The Baptist State Convention of North Carolina was organized in 1830; among its founders were the future first president of Wake Forest College Samuel Wait and Thomas Meredith, the first editor of the Biblical Recorder, the convention’s voice in print since 1835. For 190 years now, the Biblical beliefs, church practices, and struggles of the tie that binds most North Carolina Baptist churches have played out on its printed pages. In 1840, it also revealed a growing rift within the fairly young United States of America that was mirrored in the American Baptist Convention. The American Civil War would not erupt for another two decades but the signs of its coming were clearly on display in the early editions of the Biblical Recorder held in the Wake Forest University Special Collections.
While the seeds of the division between northern and southern states went back to the writing of the nation’s Constitution when the issue of slavery was pushed down the road, the moral debate had not diminished. In 1824, that document’s author and former President Thomas Jefferson compared the issue of slavery to the dilemma of having a wolf by the ear and the dangerous choice of either holding on or letting go; Thomas Jefferson was a slave owner in Virginia.
So it is not surprising that the abolition movement became an early and increasingly frequent topic in the newly circulating Biblical Recorder. Simple articles on the Abolition movement evolved into a debate between northern theologians and southern pastors in letters to the editor and responses. In a February 2, 1836 editorial, the question was posed “Is the holding of slaves a sin against God?” and the answer was “Yes…But…” The financial impact of freeing the slaves was too big a consideration to be dismissed. Biblical Recorder editor Thomas Meredith continued to print informative reports from the American Anti- Slavery Society and stories on William Wilberforce as well as religious instruction of slaves but also supported the right and economic necessity to own slaves in the South. Meredith was a northerner by birth and upbringing in Doylestown, Pennsylvania but came to North Carolina as a missionary, married a southern girl named Georgia and pastored several churches in North Carolina. Thomas Meredith was also a slave owner, something he never revealed in his writings or newspaper.
In the October 10, 1840 edition of the Biblical Recorder, Reverend Jesse Hartwell wrote a particularly significant letter where he raised the question whether it would be advantageous to create a separate Southern Baptist Convention due to the current distrust by southerners of northerners over the issue of slavery. (The idea of schism had almost certainly been discussed in church foyers but, this is a significant early mention of the concept in print.) Hartwell stated (and the Biblical Recorder printed) “It is necessary that something should be done to remove the spirit of distrust from southern minds, which has been, whether justly or unjustly, roused by the conduct of northerners.” Trust and fellowship had been broken between the brethren. Furthermore, the abolitionists were blamed as those who “have put an end of union of effort in the cause of religion” referring to jointly supported missions.

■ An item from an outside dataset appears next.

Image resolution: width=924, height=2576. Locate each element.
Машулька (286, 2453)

The Southern Baptist Convention would be created five years later in 1845, in another state, but the dye (or ink) had been cast for North Carolina Baptists. Readership of the Biblical Recorder was greatly expanding in the 1840s as churches distributed the weekly newspaper to its congregants. For many, in an era when literacy was rapidly increasing and especially in the remote western portion of the state, this may well have been the only newspaper residents had easy access to and were getting their information from a trusted source.

Thomas Meredith, the sole editor of the Biblical Recorder since its conception, had also written the North Carolina State Baptist Convention’s constitution as well as served as its president and Chairman of the Board of Wake Forest College so he was an influential voice in the state. He pushed for a college for women and many years later Meredith College would honor that impetus. However Meredith died prematurely in 1850, on the eve of the advent of widespread photography with which he was so fascinated (and included an article in the BR about the advancing technology) but without his image ever being captured by a camera. He also never saw the Civil War and the Emancipation of slaves.
In these old, water stained pages of the Biblical Recorder that Meredith laid out in type lie seeds of the coming national civil war and the origins of a church division, resulting in the creation of the Southern Baptist Convention, today the largest religious denomination in the United States.
Both the Baptists and the United States would soon be officially divided but they did not yet know that in the fall of 1840, when church leaders walked home with a fresh copy of the Biblical Recorder tucked under their arms, for Sunday dinner prepared by their slaves. Small boys later that evening had The Biblical Recorder read to them by firelight, boys who would grow up to don Confederate uniforms and fight for a cause already dying.
6 Comments on ‘The Biblical Recorder and an Origins Story’
Thank you, Marcia, we really appreciate all your Baptist historical expertise!
This is such fascinating history! Thanks for writing it up!!
It’s so interesting to see contemporary commentary on big controversies like this when we now know how the story ends. Thanks for sharing this peek into the origins of the SBC!
Marcia, you always do such a great job at making history accessible for today’s audience. Thank you for sharing!
So interesting! Thanks for synthesizing these historical documents to share such a fascinating part of NC history.
Congratulations for this important and valuable report.